## Dataset excerpts
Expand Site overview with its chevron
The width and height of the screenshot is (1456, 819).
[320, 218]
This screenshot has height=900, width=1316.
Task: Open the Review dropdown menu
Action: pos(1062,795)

## About this task
The data is to be reproduced in full, every line intact.

## Answer for this exercise
Expand Site overview with its chevron
The width and height of the screenshot is (1456, 819).
[320, 218]
This screenshot has height=900, width=1316.
Task: Open the Review dropdown menu
Action: pos(1062,795)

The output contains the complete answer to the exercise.